Но скоро он вернулся и рассказал, что там его спрашивали, как он делает фокусы с шариками.
Он говорил, что от страха не мог показывать, руки дрожали… [370]
Это был эпизод вполне в духе хармсовских рассказов. Можно сказать, что Даниилу Ивановичу повезло. Другой раз, понимал он, может не повезти. В тот же день Хармс, по воспоминаниям Бойко, появился в доме сестер Сно с черной повязкой на голове; хозяйкам он объяснил, что “защищается от черных мыслей”, и рассказал о своем визите на Шпалерную. Повязка была заимствована у Башилова, и, очевидно, Даниил Иванович, отправляясь “туда”, надел ее, чтобы в случае чего симулировать безумие.
370
Глоцер В. Марина Дурново: Мой муж Даниил Хармс. С. 77.
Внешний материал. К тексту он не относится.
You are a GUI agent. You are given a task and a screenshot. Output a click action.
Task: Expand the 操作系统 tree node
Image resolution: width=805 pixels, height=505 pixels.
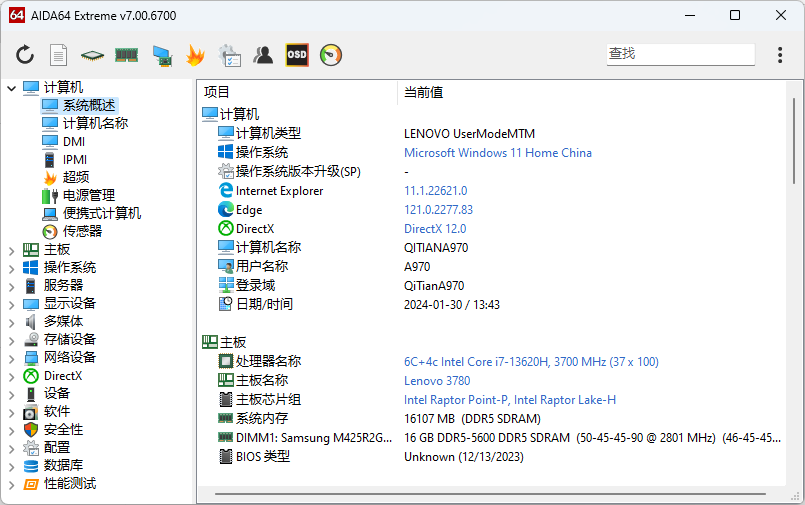pyautogui.click(x=12, y=268)
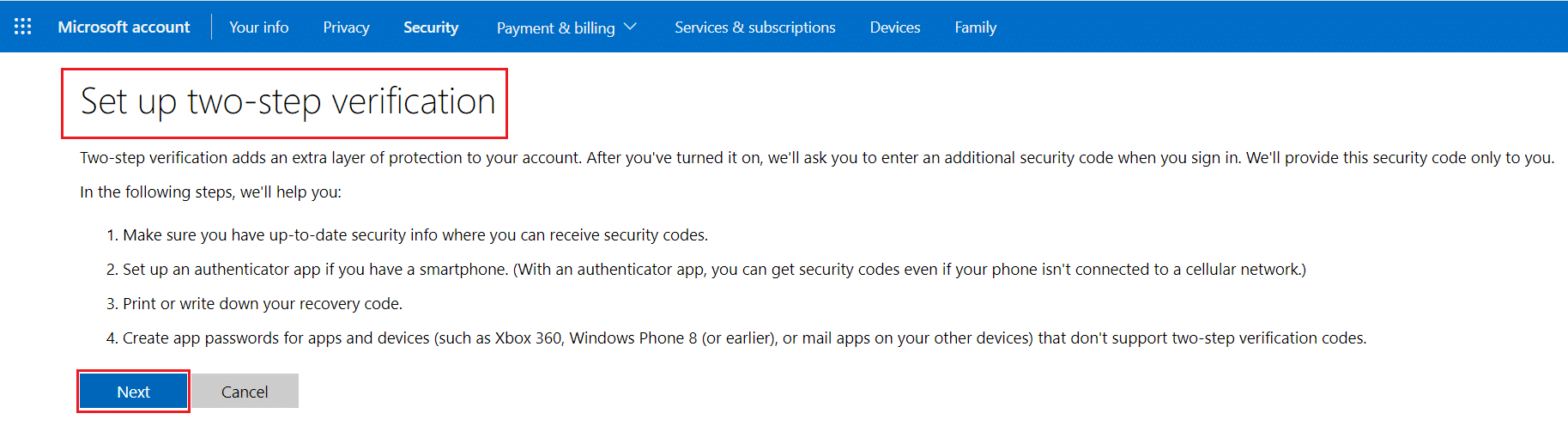Click the Microsoft account home link
The width and height of the screenshot is (1568, 444).
click(x=124, y=27)
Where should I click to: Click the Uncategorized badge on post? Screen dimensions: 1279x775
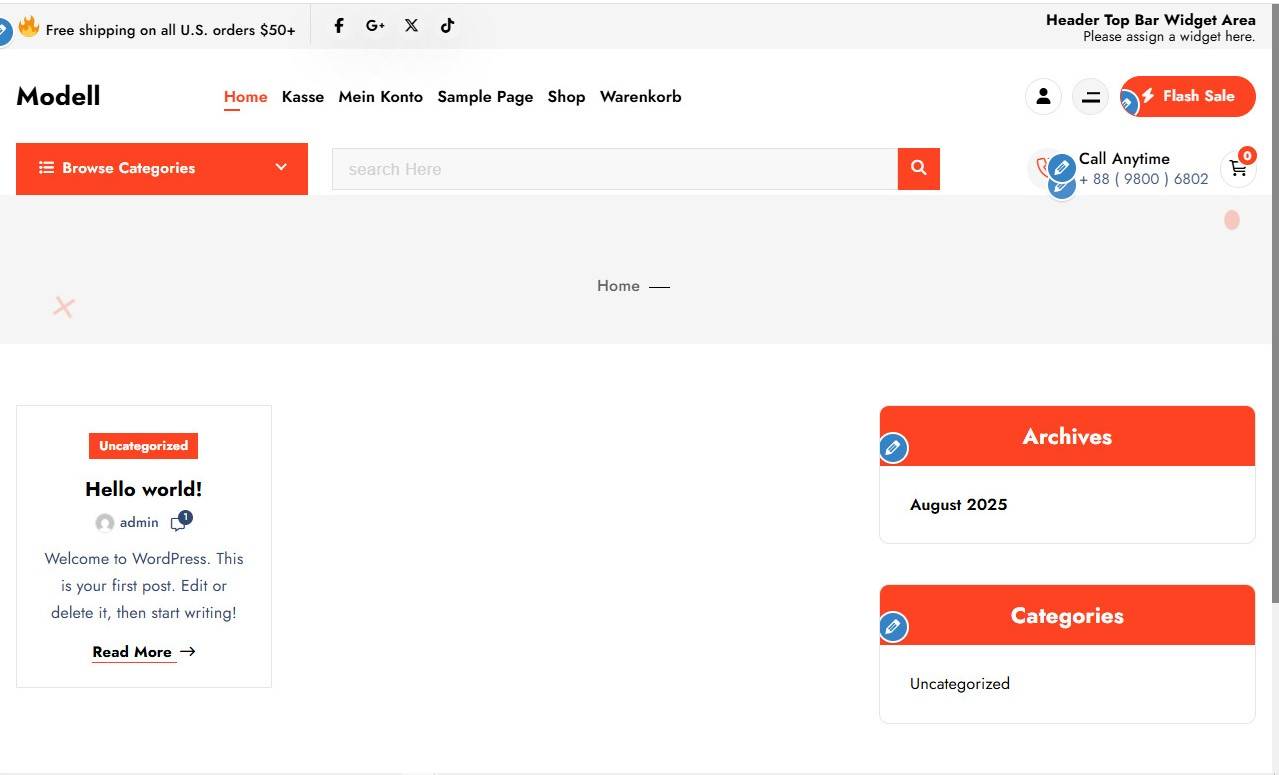click(x=143, y=446)
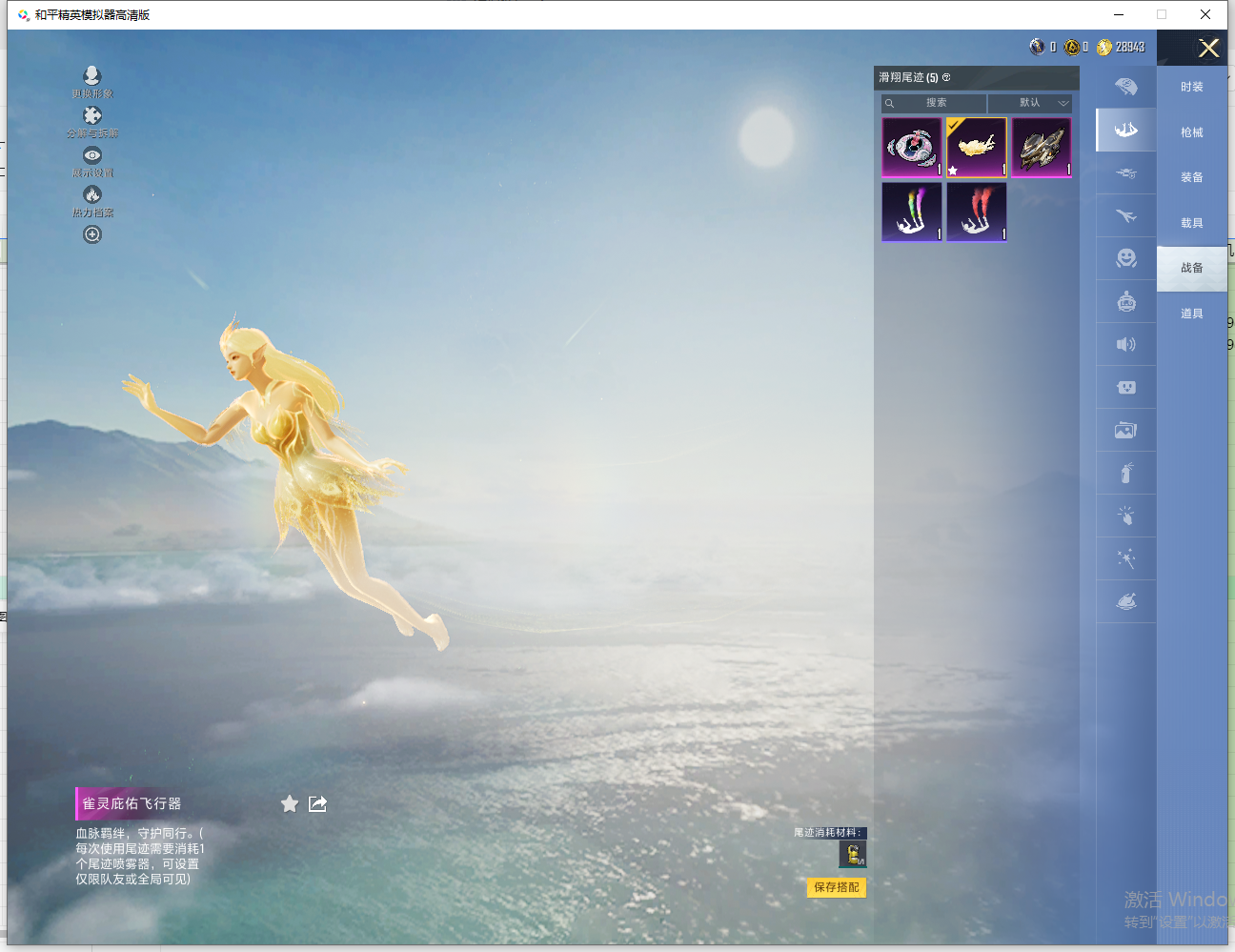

Свидетельство об освобождении от воинской обязанности, выданное Даниилу Хармсу 19 октября 1939 г. Сохранилось в составе следственного дела Д. Хармса 1941 г.
Эти уловки понадобились ему при общении с военным ведомством, всерьез (в связи с началом советско-финской войны) заявившим на него права. Согласно устному свидетельству Пантелеева, зафиксированному М. Мейлахом, Хармс явился в военкомат с опозданием на несколько дней и объяснил, что все время держал повестку вверх ногами и думал, что должен прийти не 26, а 95 числа. После этого его, конечно, признали негодным к службе из-за психической болезни. Малич описывает симуляцию еще красочнее (она относит этот эпизод к началу Великой Отечественной войны, но это явная ошибка):
Даню вызвали в военкомат, и он должен был пройти медицинскую комиссию.
Мы пошли вдвоем.
Женщина-врач осматривала его весьма тщательно, сверху донизу. Даня говорил с ней очень почтительно, чрезвычайно серьезно.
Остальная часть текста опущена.